§ **Work to complete**: Only the lines from the one holding "Viewport: 1497px width, 622px height." through the end of the material are to be repeated, exactly and without pictures.

§ **Source material**:
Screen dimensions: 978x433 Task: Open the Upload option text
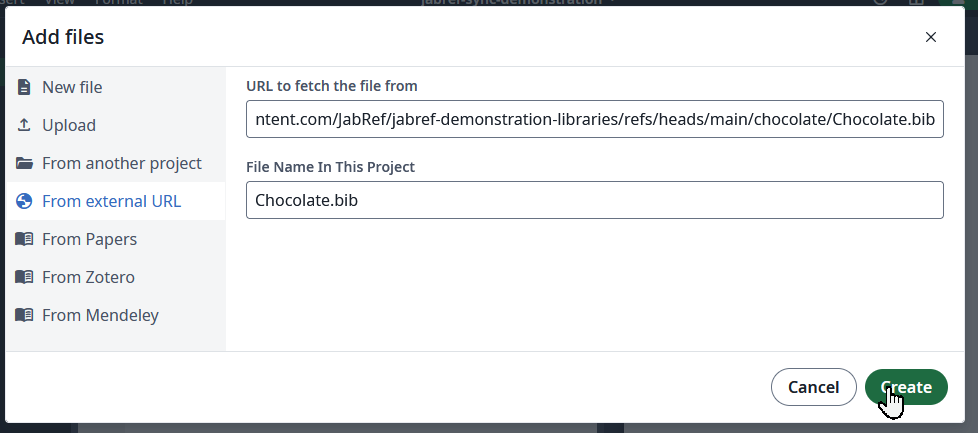pyautogui.click(x=69, y=125)
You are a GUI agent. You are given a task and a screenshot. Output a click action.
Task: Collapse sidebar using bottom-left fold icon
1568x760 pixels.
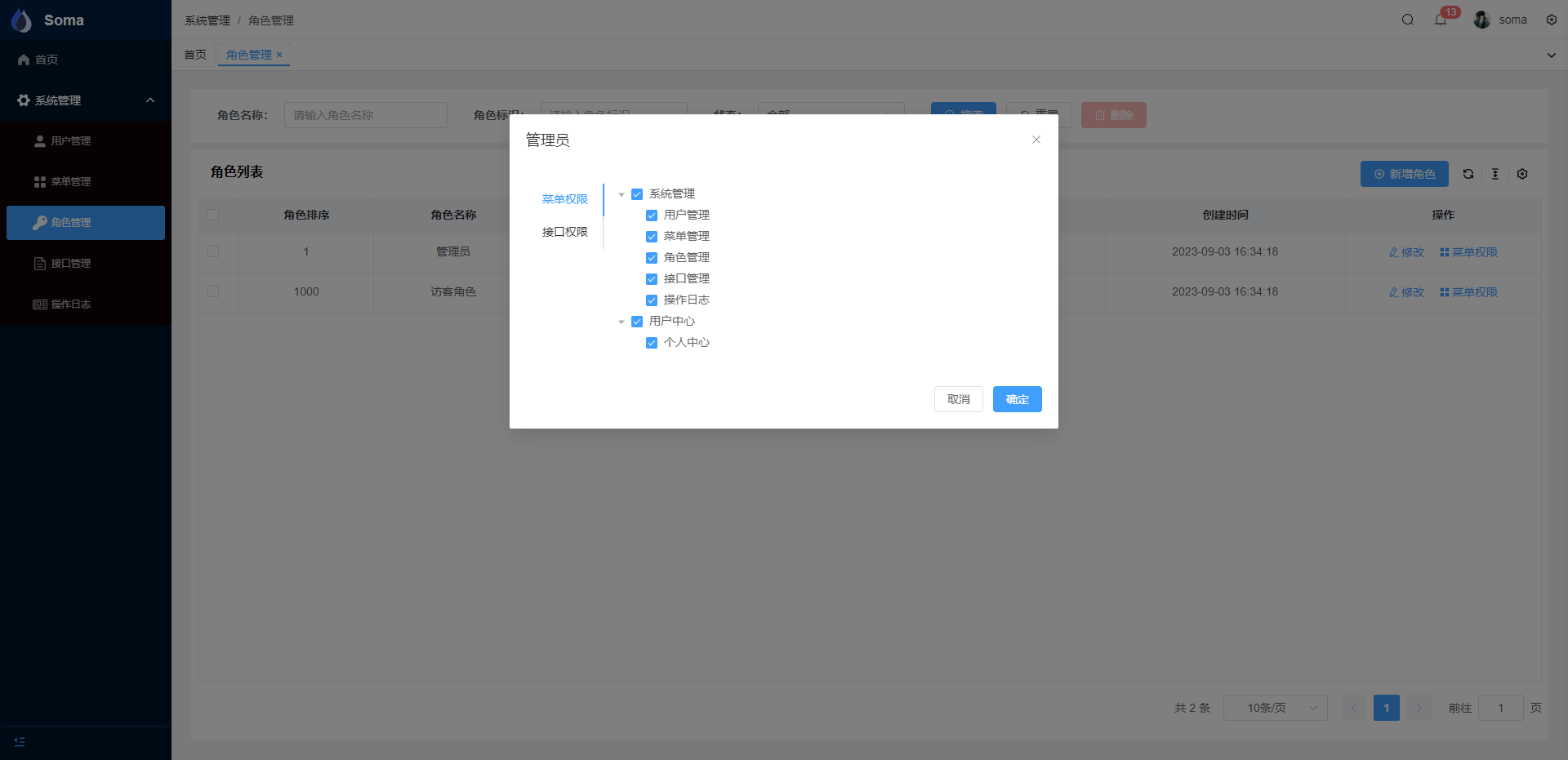pos(20,742)
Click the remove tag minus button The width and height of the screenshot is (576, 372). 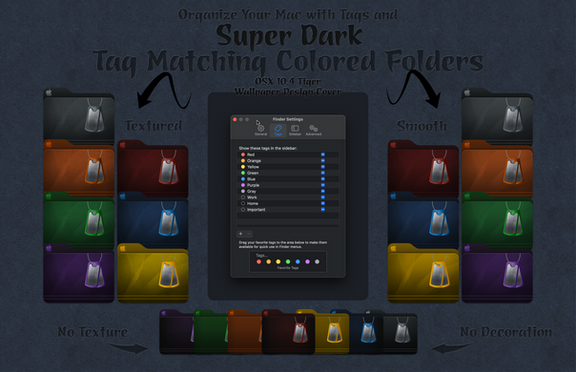(x=249, y=234)
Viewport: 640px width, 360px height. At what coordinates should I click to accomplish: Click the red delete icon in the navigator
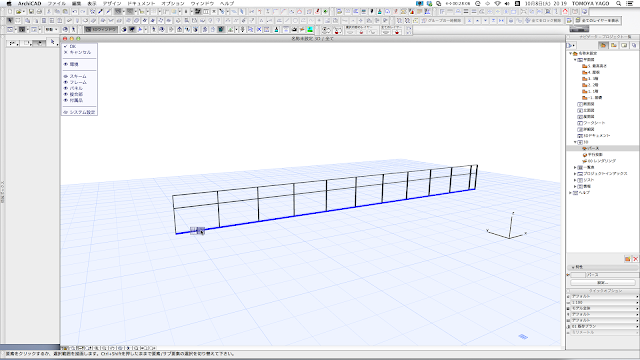tap(635, 259)
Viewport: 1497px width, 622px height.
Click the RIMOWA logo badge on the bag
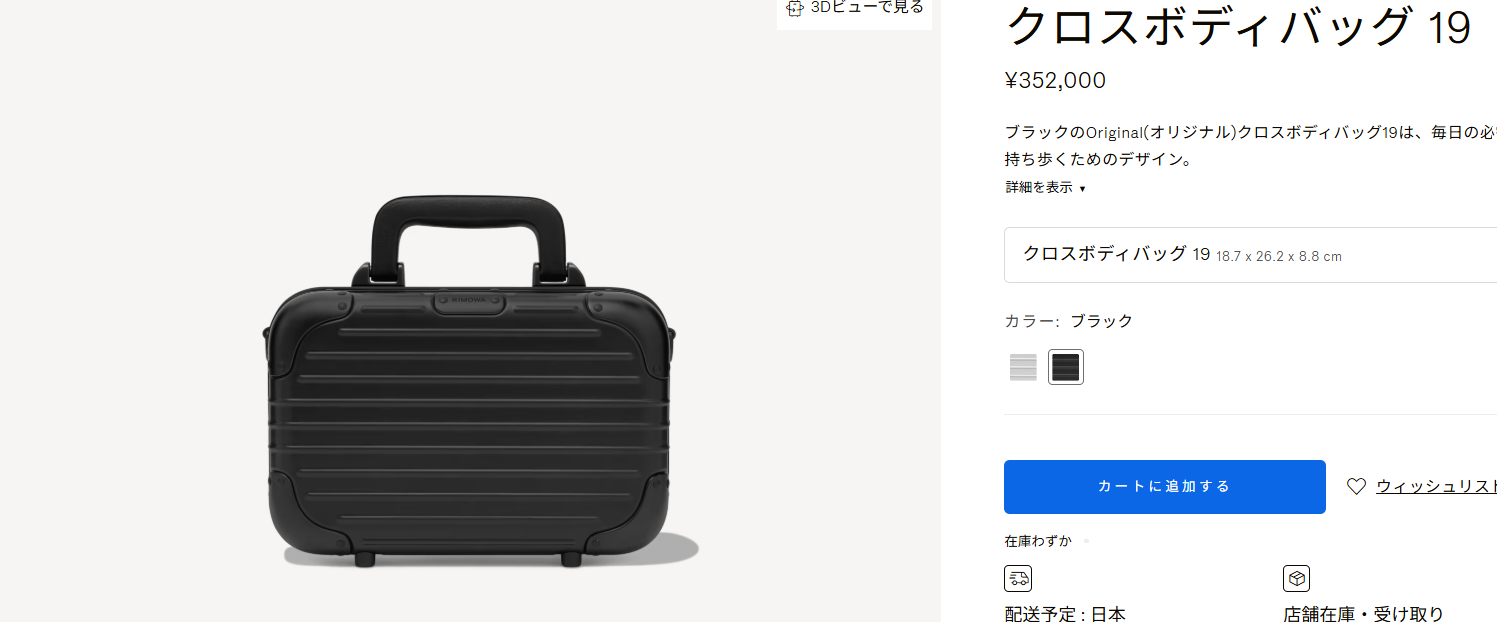coord(468,300)
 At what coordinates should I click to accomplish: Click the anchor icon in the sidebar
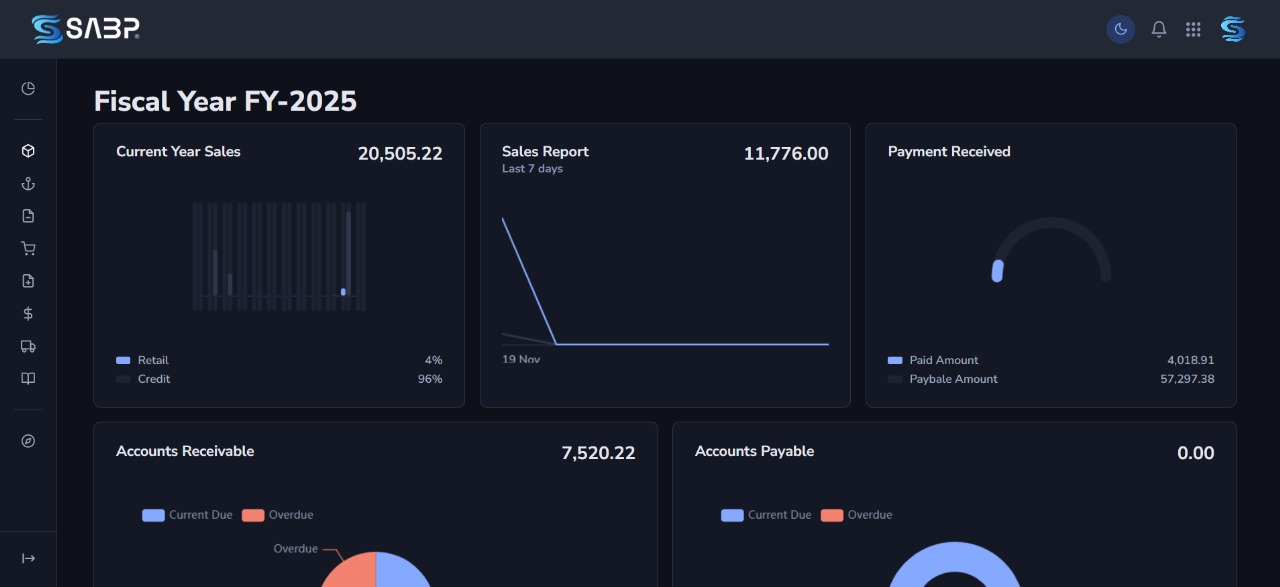pyautogui.click(x=27, y=183)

§ **Solution to this task**:
Viewport: 1497px width, 622px height.
Click the RIMOWA logo badge on the bag
coord(468,300)
 At what coordinates should I click to accomplish: Click the anchor icon in the sidebar
pyautogui.click(x=27, y=183)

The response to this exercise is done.